Stored data:
%%
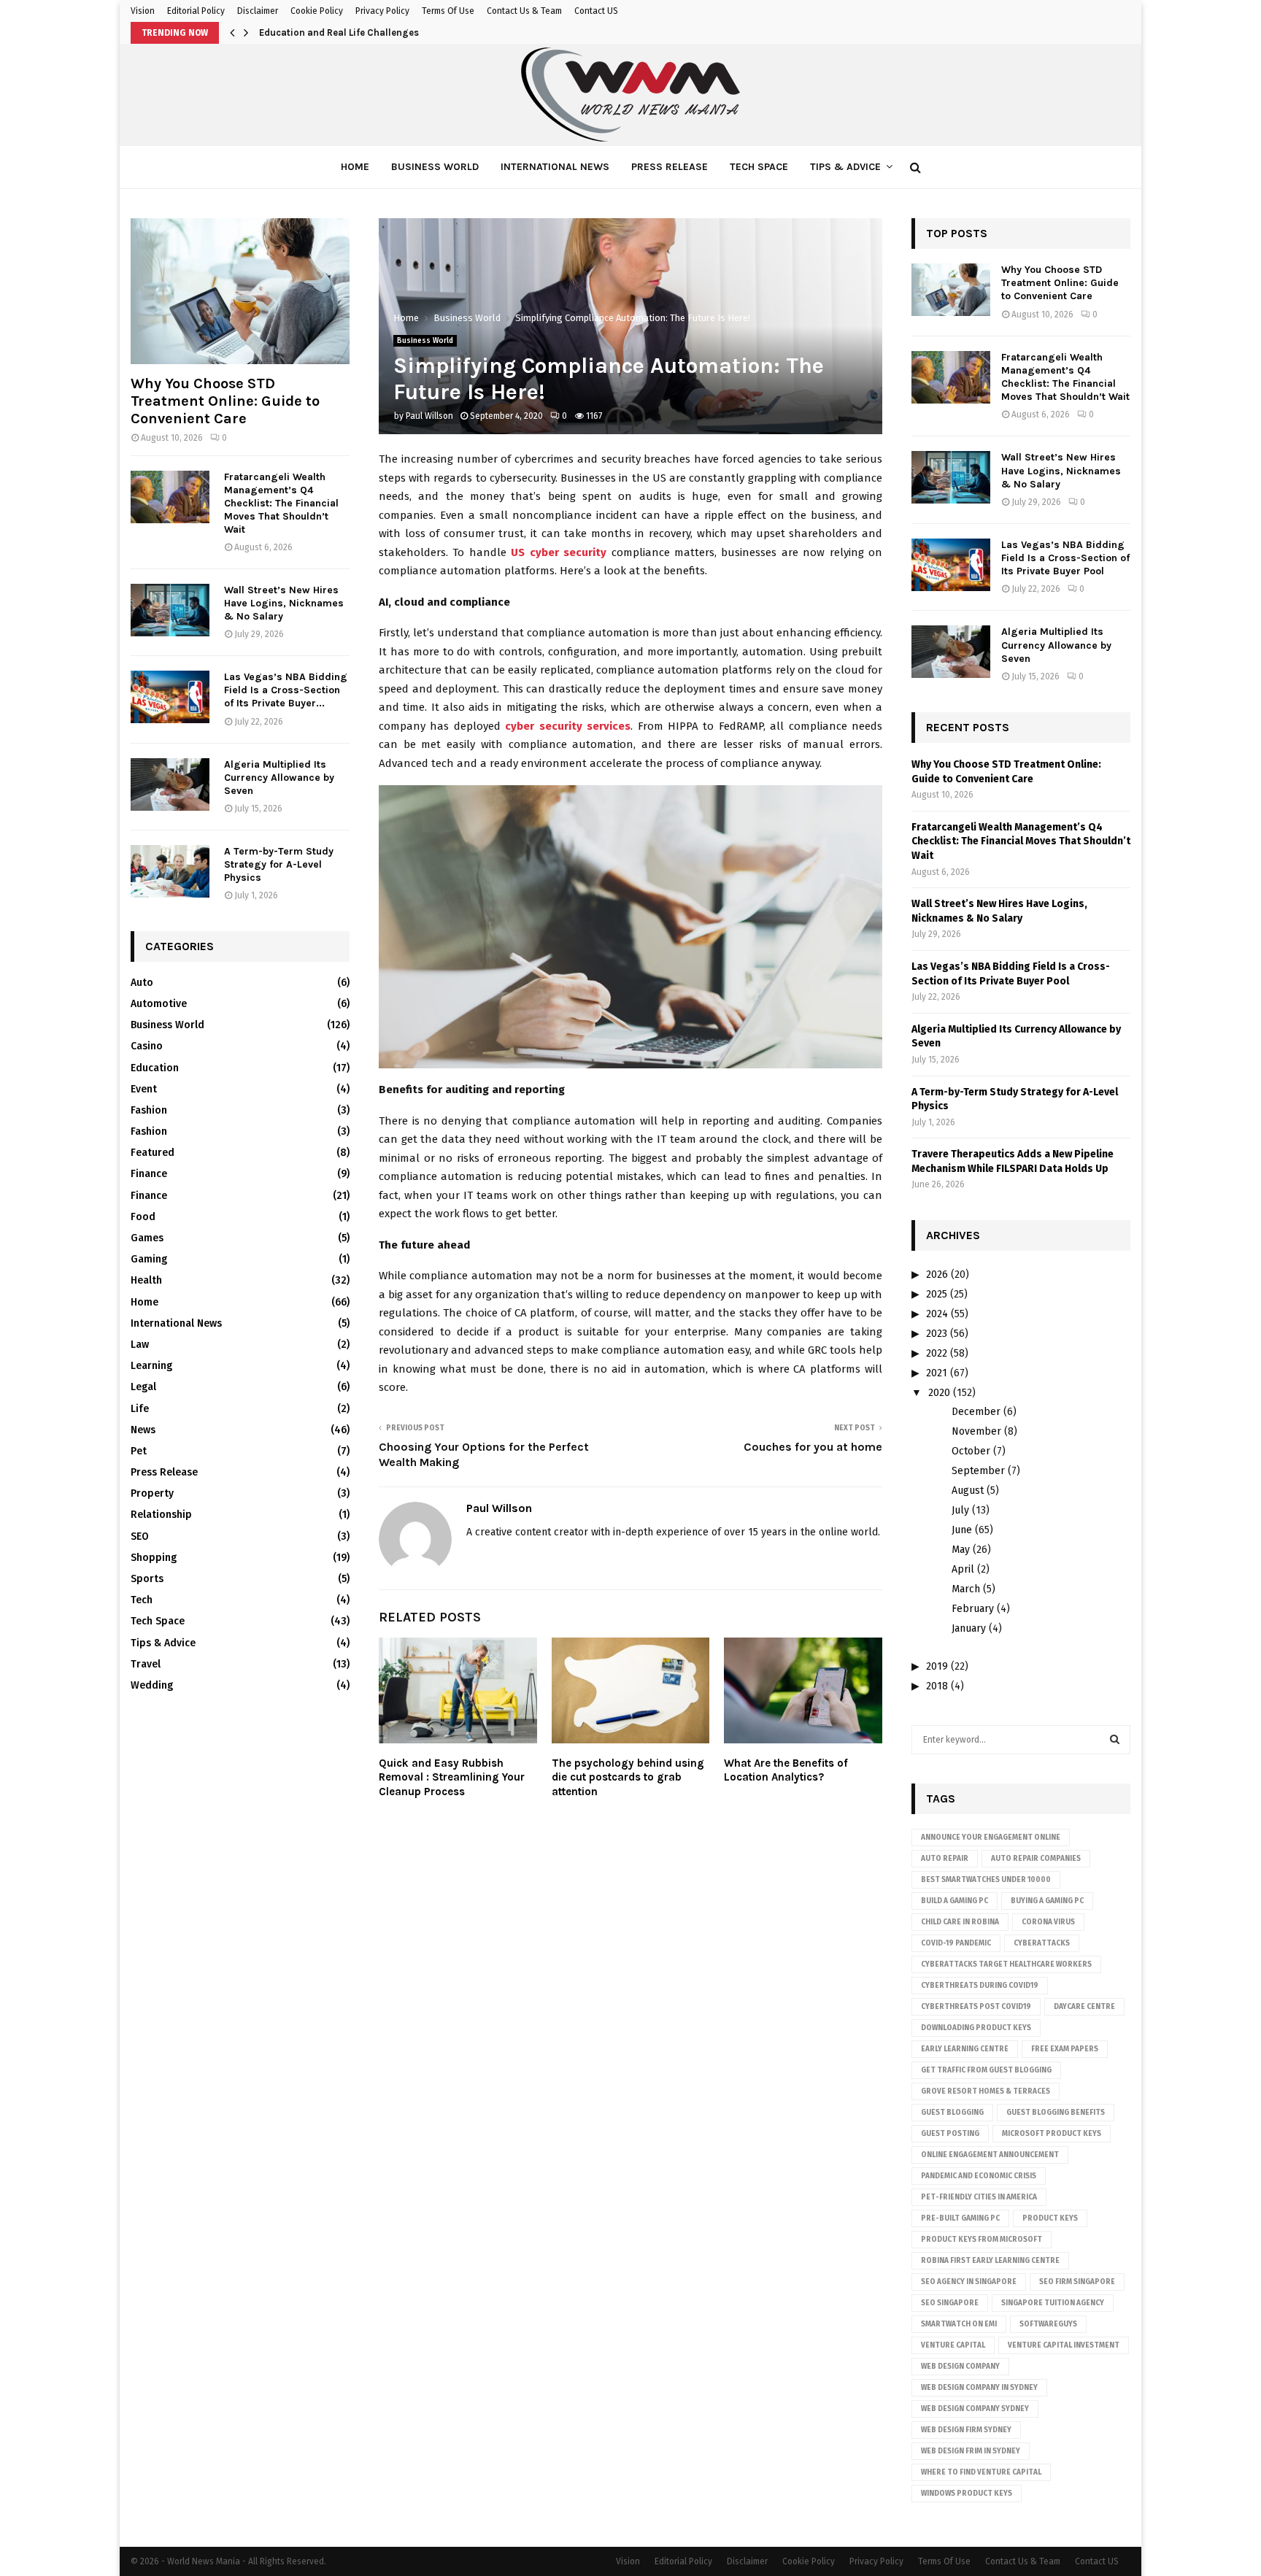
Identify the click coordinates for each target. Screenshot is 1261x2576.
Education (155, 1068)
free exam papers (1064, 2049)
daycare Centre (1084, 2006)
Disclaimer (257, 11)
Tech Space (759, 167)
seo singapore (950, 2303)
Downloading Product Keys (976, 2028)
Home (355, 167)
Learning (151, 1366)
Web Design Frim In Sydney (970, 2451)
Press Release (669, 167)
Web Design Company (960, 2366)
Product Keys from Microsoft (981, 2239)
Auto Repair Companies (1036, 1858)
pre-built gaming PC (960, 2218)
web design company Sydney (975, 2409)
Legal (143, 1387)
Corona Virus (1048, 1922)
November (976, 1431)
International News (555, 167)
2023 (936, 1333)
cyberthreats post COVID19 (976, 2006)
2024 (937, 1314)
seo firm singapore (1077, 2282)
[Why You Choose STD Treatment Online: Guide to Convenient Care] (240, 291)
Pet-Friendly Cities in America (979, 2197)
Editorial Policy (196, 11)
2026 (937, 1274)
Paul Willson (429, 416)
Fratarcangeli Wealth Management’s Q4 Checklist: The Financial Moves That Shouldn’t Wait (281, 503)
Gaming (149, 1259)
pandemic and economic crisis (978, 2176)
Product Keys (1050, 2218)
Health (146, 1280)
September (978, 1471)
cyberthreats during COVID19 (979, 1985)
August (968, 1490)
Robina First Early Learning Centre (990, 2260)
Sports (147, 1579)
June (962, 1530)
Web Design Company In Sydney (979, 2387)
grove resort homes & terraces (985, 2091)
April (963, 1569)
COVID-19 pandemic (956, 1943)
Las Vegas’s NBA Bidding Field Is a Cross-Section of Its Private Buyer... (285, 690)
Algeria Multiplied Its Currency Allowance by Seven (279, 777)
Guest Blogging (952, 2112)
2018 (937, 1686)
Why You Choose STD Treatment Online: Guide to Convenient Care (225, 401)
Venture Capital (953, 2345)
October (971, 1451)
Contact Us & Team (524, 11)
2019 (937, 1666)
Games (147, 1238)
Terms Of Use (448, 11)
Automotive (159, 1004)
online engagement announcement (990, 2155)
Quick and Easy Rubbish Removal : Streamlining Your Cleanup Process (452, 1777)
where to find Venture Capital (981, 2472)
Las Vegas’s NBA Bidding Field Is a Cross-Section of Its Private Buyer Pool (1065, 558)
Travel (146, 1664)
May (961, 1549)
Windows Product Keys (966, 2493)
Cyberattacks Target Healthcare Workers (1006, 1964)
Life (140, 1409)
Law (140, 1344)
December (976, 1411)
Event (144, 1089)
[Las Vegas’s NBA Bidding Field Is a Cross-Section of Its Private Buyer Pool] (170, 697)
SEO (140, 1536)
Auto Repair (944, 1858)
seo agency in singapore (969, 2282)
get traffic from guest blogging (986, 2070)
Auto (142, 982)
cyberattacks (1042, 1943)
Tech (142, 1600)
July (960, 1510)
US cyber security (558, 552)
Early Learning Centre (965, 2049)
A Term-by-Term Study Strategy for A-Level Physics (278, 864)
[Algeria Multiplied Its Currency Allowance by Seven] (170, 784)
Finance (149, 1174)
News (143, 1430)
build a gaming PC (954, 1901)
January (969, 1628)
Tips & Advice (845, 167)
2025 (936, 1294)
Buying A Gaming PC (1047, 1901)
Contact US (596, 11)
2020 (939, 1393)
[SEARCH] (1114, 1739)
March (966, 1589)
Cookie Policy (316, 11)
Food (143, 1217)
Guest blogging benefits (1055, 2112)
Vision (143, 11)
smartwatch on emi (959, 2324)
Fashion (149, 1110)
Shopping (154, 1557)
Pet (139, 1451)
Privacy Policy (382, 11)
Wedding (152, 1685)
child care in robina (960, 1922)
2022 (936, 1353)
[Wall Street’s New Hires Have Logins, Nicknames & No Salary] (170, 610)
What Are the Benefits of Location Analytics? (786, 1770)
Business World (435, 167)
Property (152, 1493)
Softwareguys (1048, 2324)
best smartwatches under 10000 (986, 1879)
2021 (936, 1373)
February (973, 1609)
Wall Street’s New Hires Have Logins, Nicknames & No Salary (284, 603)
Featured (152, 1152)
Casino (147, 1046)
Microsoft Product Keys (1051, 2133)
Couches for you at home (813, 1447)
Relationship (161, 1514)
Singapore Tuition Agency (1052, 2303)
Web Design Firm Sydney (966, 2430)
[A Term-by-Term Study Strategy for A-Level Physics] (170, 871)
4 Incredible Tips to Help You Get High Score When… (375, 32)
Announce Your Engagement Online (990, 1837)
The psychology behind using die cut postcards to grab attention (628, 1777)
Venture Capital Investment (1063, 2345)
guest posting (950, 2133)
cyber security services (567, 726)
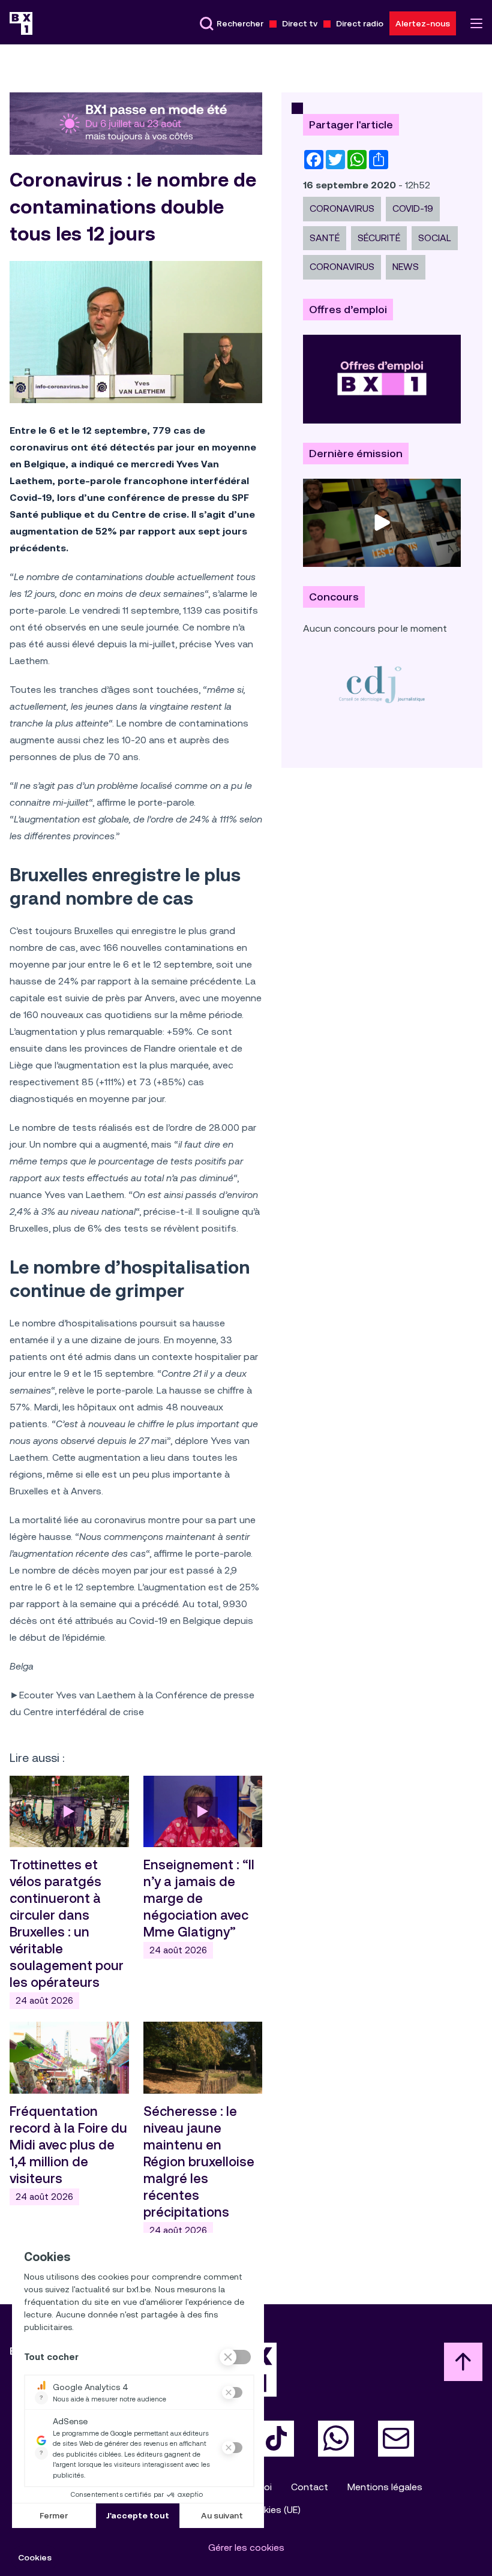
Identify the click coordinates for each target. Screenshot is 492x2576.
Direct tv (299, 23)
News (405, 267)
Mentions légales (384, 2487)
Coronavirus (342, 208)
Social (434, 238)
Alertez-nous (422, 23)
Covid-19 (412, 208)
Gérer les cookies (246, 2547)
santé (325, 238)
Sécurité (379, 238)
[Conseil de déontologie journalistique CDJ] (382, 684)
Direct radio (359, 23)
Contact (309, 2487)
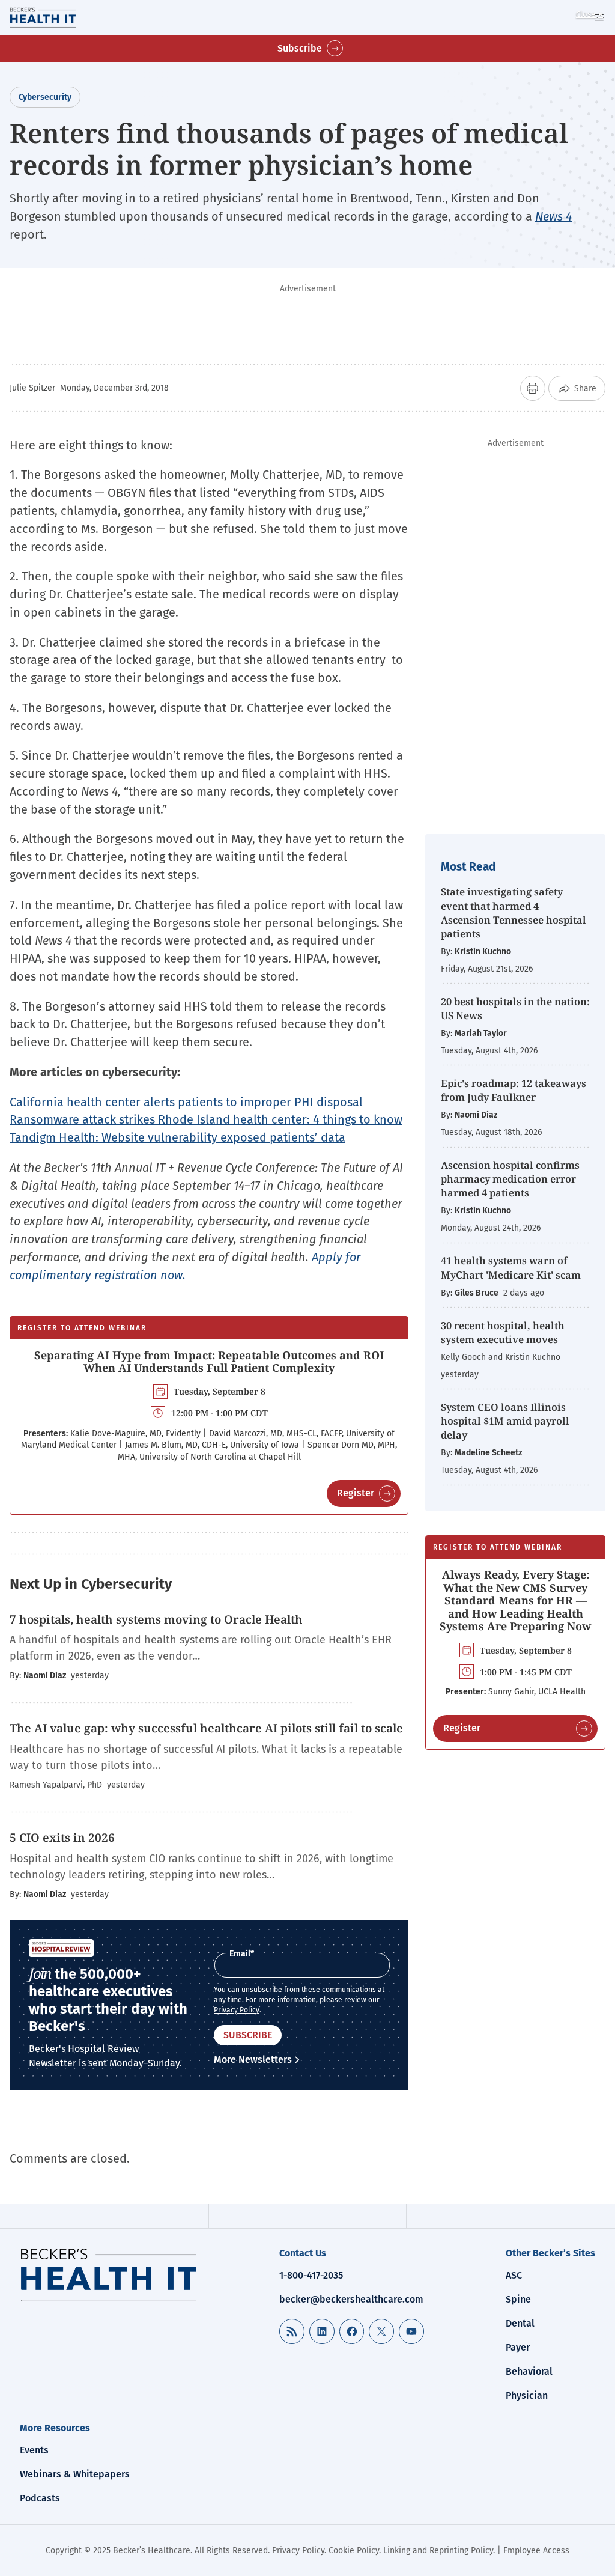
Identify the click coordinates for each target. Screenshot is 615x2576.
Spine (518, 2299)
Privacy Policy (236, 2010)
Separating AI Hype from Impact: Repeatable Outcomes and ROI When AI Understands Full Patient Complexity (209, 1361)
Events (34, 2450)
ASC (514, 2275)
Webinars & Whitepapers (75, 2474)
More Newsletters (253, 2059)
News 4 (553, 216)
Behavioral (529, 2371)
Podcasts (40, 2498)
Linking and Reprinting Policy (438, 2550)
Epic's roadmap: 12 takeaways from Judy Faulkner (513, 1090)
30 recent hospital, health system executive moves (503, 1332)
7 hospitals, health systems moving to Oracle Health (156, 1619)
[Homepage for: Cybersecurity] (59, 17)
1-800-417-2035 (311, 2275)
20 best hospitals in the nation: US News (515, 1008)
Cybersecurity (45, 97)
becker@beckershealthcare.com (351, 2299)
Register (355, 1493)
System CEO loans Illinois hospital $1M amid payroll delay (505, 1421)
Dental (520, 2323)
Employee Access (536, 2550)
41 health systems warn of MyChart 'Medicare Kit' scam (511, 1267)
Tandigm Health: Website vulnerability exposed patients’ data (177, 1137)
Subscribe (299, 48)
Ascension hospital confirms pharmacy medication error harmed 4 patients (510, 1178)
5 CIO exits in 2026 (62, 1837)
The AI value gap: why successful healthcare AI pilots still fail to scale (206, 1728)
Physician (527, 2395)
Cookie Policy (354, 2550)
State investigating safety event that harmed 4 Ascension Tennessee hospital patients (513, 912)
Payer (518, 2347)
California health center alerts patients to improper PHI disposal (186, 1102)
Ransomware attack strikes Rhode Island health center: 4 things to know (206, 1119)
%%
◆ Your goal: Wherever a line in the data above holds "harmed", copy that line.

◆ Exercise solution:
Ascension hospital confirms pharmacy medication error harmed 4 patients (510, 1178)
State investigating safety event that harmed 4 Ascension Tennessee hospital patients (513, 912)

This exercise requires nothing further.